The counts as is still an augmentation, even if it replaces the initial value, since a model whose strength is 3 has his strength increased to 9 specifically against vehicles. The weapon augments his strength, which is why it counts as more.

And yes, it is a good time discussing it :grin:


----------



## aegius (Mar 24, 2009)

Daneel2.0 said:


> Nightbringer is a CC beast, but for the most part, Deceiver is better (for fewer points too). Nightbringer has one higher weapons skill, strength and attack, but one lower initiative. Against most things the difference between the weapons skill and the strength is negligible. The one extra attack is nice, but I’d rather hit first (and is often made up for in the charge). The special abilities are where are telling though. Nightbringer has an good to excellent (mid range) ranged attack, a decent template attack and the ability to get out of combat with opponents with strength under 4. Deceiver has the ability to re-deploy a significant amount of the army, his deceive power affects a unit not a model (even a fearless one), dread is nice but like you said doesn’t affect fearless units. But misdirect allow you to leave ANY assault with any unit no matter the strength. This means that you will always get the charge bonus, and things like furious charge won’t come into play. So, lets just do the math on the two C’Tan vs. Wraithlords and Avatars. (no charge bonus in Nightbringer case either way, charge bonus to Deceiver in the other).
> 
> Nightbringer (N) vs. Wraithlord – no wraithblade.(W)
> Hit at same time. N deals 2.8 wounds on average, no save. W deals 0.42 unsaved wounds. In other words, by the numbers, it will take N 1.07 turns to kill W taking 0.45 wounds in the process.
> ...


The maths here is a little irrelevant. He won't be facing an Avatar *or* a wraithlord(swordlord), he will be facing an Avatar*and* 2 wraithlords. If he does get the charge on 1 wraithlord or the Avatar, then he will be getting counter charged by the other 2 MCs.



Daneel2.0 said:


> Alright, you have several problems with your list as it sits. First, you warriors should be split up again to form another squad.
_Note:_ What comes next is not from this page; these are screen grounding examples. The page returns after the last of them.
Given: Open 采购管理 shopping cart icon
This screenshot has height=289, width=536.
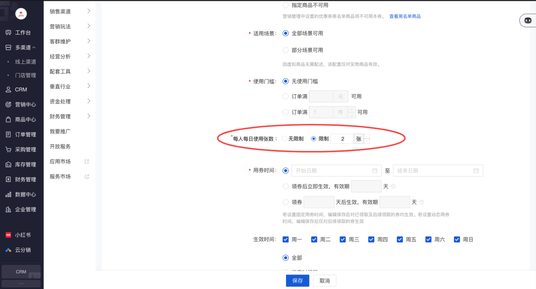Looking at the screenshot, I should click(x=8, y=149).
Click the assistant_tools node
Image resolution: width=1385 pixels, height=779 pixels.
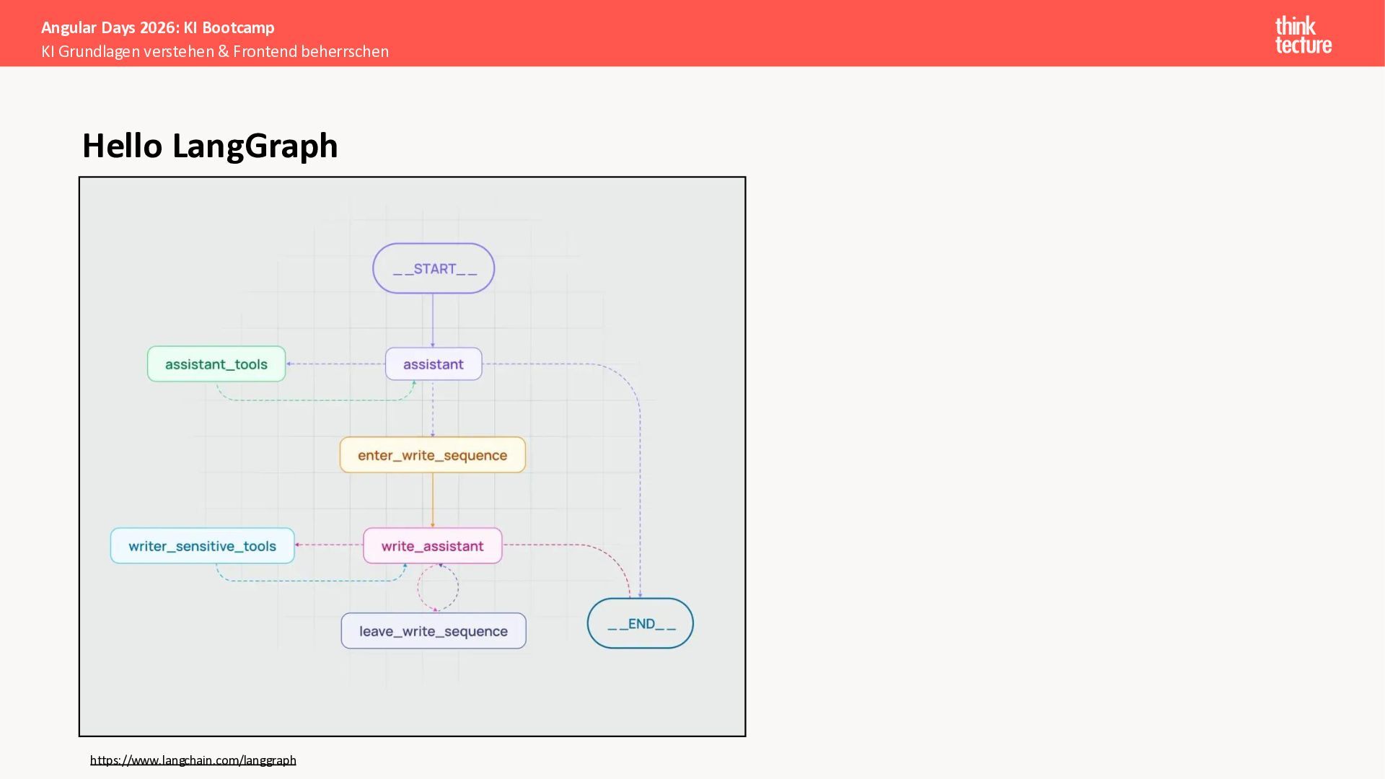point(216,364)
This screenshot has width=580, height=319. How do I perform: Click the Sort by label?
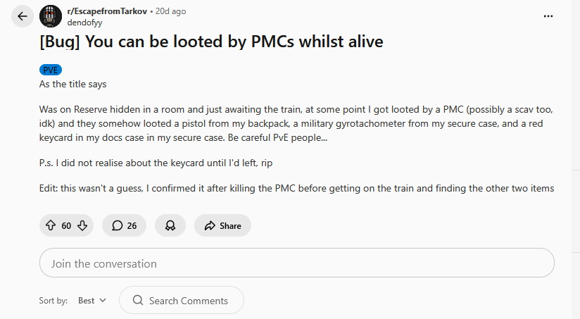53,301
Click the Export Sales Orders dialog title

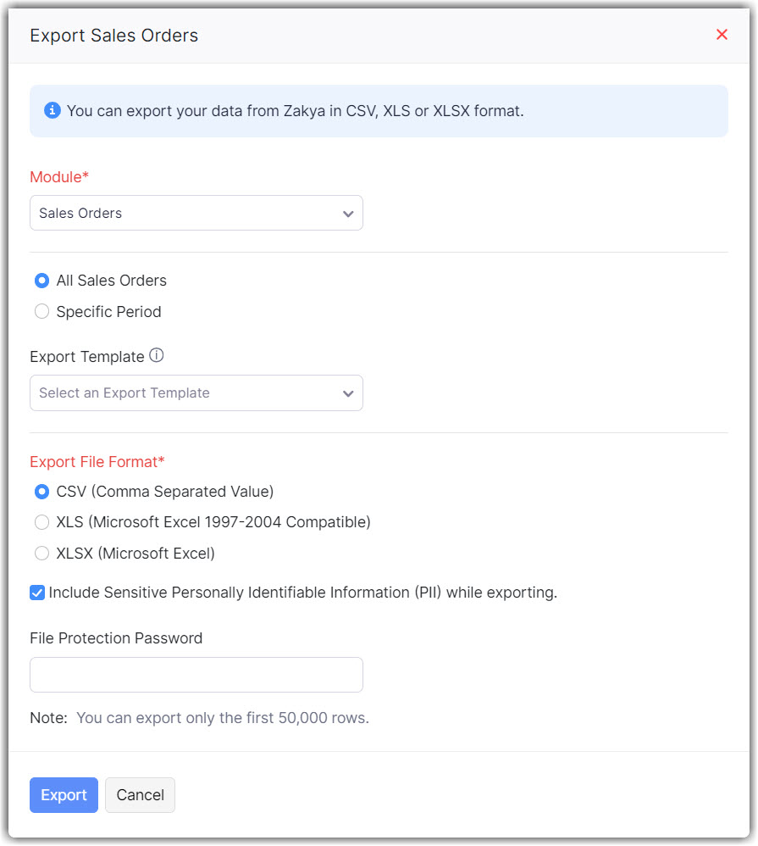click(113, 36)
You can eek the extra points for 2 more warriors from somewhere. That gives you 3 squads to hold objectives instead of 2, and you want to optimize the squad to defend against sweeping advance caused PO, so keep squad sizes small.
> 
> Second you don’t take advantage of WBB well. With Necrons, you need to look to double up squads whenever possible. Your immortals and your single heavy destroyer are both squads that are very easy to eliminate, and if you don’t have a standing model of the same type w/in 6” you can’t WBB. By focusing fire on your immortals until all 5 are down he eliminates that threat and denies you WBB. Same with your heavy destroyer (and with your heavy destroyer, a single model isn’t going to be effective. You need at least 2 in the squad and you need at least 2 squads to play it effectively).
> 
> ...


I agree with all the points you have made about his list, I've already made my recommendations, I don't think the solution to his problem is to try and beat MY list, it is to make his list more balanced. Although I do like scarabs, the change in the save to turbo boosting them has nerfed them to flamer weapons, and my list contains quite a few flamers.



Daneel2.0 said:


> You opponent looks to be playing a well balanced Eldar list (props aegius !).


thanks. :so_happy:



Daneel2.0 said:


> The reason that powerfists ignore living metal is because the FAQ says so :grin:
> 
> 
> It actually did matter, since they ruled that anything that was specifically directed against vehicles didn’t work, but anything that was a general augmentation was fine. I was giving you the 4th edition, reasoning behind the rule. Now that the powerfist is FAQed, the reasoning doesn’t matter anymore.
> ...


5th edition has cleared up rules for the witchblade. In 4th edition the witchblade tripled the wielders strength. The section in the 5th ed rule book states that it hits vehicles at str9. This is regardless of the strength of the wielder. Lets say for arguements sake that a wraithlord was able to wield a witchblade, it would actually strike the vehicle with a lower strength value than it normally does. The witchblade does not augment the users strength, it doesn't even use the wielders strength, so living metal doesn't even come into it.


----------



## Daneel2.0 (Jul 24, 2008)

aegius said:


> The maths here is a little irrelevant. He won't be facing an Avatar *or* a wraithlord(swordlord), he will be facing an Avatar*and* 2 wraithlords. If he does get the charge on 1 wraithlord or the Avatar, then he will be getting counter charged by the other 2 MCs.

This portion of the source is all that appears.